In your javascript code:

import { Emlite } from "emlite";
import { WASI, File, OpenFile, ConsoleStdout } from "@bjorn3/browser_wasi_shim";

async function main() {
    let fds = [
        new OpenFile(new File([])), // 0, stdin
        ConsoleStdout.lineBuffered(msg => console.log(`[WASI stdout] ${msg}`)), // 1, stdout
        ConsoleStdout.lineBuffered(msg => console.warn(`[WASI stderr] ${msg}`)), // 2, stderr
    ];
    let wasi = new WASI([], [], fds);
    const emlite = new Emlite();
    const bytes = await emlite.readFile(new URL("./bin/dom_test1.wasm", import.meta.url));
    let wasm = await WebAssembly.compile(bytes);
    let inst = await WebAssembly.instantiate(wasm, {
        "wasi_snapshot_preview1": wasi.wasiImport,
        "env": emlite.env,
    });
    emlite.setExports(inst.exports);
    // if your C/C++ has a main function, use: `wasi.start(inst)`. If not, use `wasi.initialize(inst)`.
    wasi.start(inst);
    // test our exported function `add` in tests/dom_test1.cpp works
    window.alert(inst.exports.add?.(1, 2));
}

await main();

** Note that this depends on emscripten's ability to create standalone wasm files, which will also require a wasi shim, see more info here.

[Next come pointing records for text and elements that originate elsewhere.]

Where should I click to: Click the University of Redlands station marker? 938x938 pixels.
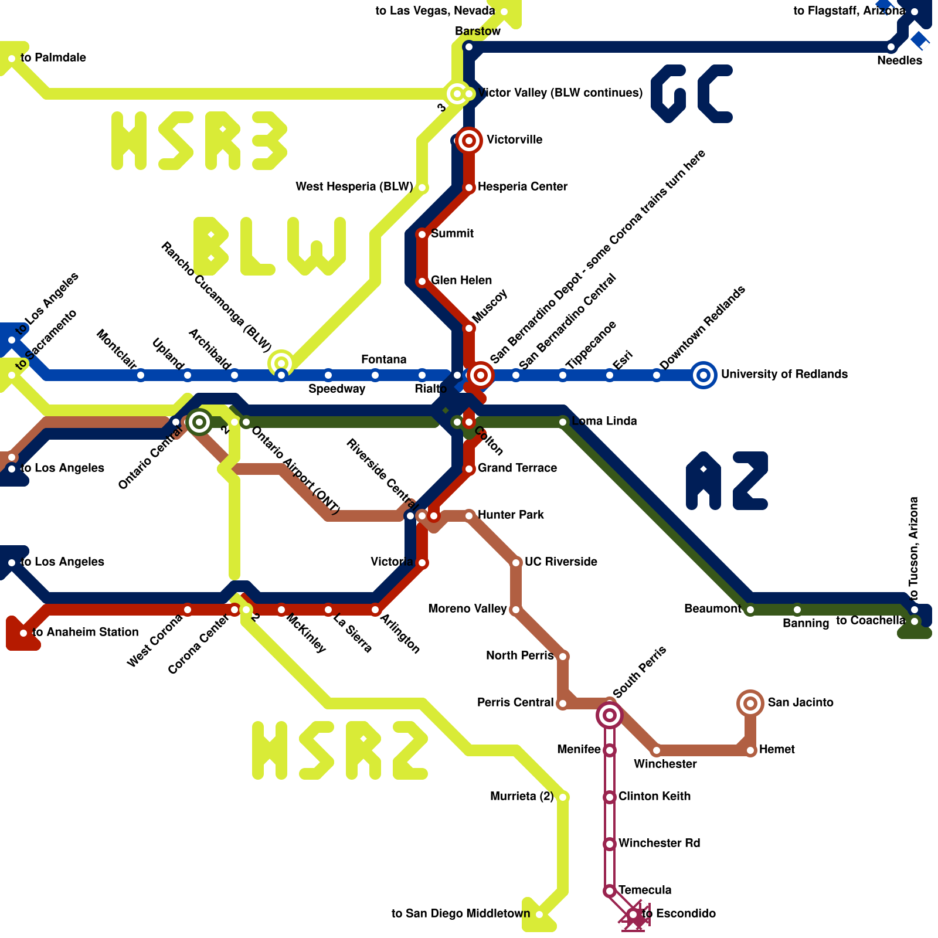pyautogui.click(x=704, y=375)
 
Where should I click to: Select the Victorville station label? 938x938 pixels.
pyautogui.click(x=515, y=140)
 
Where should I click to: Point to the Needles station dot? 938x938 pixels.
pyautogui.click(x=891, y=47)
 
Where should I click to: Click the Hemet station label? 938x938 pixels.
pyautogui.click(x=777, y=749)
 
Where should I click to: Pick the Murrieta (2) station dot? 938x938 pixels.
pyautogui.click(x=563, y=797)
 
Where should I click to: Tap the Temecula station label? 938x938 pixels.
pyautogui.click(x=645, y=890)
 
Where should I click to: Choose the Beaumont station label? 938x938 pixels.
pyautogui.click(x=713, y=609)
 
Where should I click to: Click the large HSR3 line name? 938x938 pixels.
pyautogui.click(x=199, y=141)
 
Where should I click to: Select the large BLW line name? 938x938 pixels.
pyautogui.click(x=270, y=246)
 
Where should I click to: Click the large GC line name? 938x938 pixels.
pyautogui.click(x=692, y=94)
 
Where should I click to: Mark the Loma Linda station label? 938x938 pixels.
pyautogui.click(x=604, y=421)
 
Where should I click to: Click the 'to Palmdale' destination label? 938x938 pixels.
pyautogui.click(x=53, y=57)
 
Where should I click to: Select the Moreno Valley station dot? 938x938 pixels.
pyautogui.click(x=516, y=610)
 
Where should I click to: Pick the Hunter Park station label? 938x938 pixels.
pyautogui.click(x=511, y=515)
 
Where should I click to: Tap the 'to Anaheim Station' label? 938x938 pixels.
pyautogui.click(x=86, y=632)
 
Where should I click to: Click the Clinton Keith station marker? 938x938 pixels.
pyautogui.click(x=610, y=797)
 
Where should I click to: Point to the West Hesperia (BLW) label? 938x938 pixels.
pyautogui.click(x=354, y=186)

To use Emlite with emscripten's default mode, please read the README.emscripten.md document.

With a javascript engine like nodejs

You can get emlite from npm:

npm install emlite

Then in your javascript file:

import { Emlite } from "emlite";
import { WASI } from "node:wasi";
import { argv, env } from "node:process";

async function main() {
    const wasi = new WASI({
        version: 'preview1',
        args: argv,
        env,
    });
    
    const emlite = new Emlite();
    const url = new URL("./bin/console.wasm", import.meta.url);
    const bytes = await emlite.readFile(url);
    const wasm = await WebAssembly.compile(bytes);
    const instance = await WebAssembly.instantiate(wasm, {
        wasi_snapshot_preview1: wasi.wasiImport,
        env: emlite.env,
    });
    wasi.start(instance);
    emlite.setExports(instance.exports);
    // if you have another exported function marked with EMLITE_USED, you can get it in the instance exports
    instance.exports.some_func();
}

await main();

Note that nodejs as of version 22.16 requires a _start function in the wasm module. That can be achieved by defining an int main() {} function. It's also why we use wasi.start(instance) in the js module.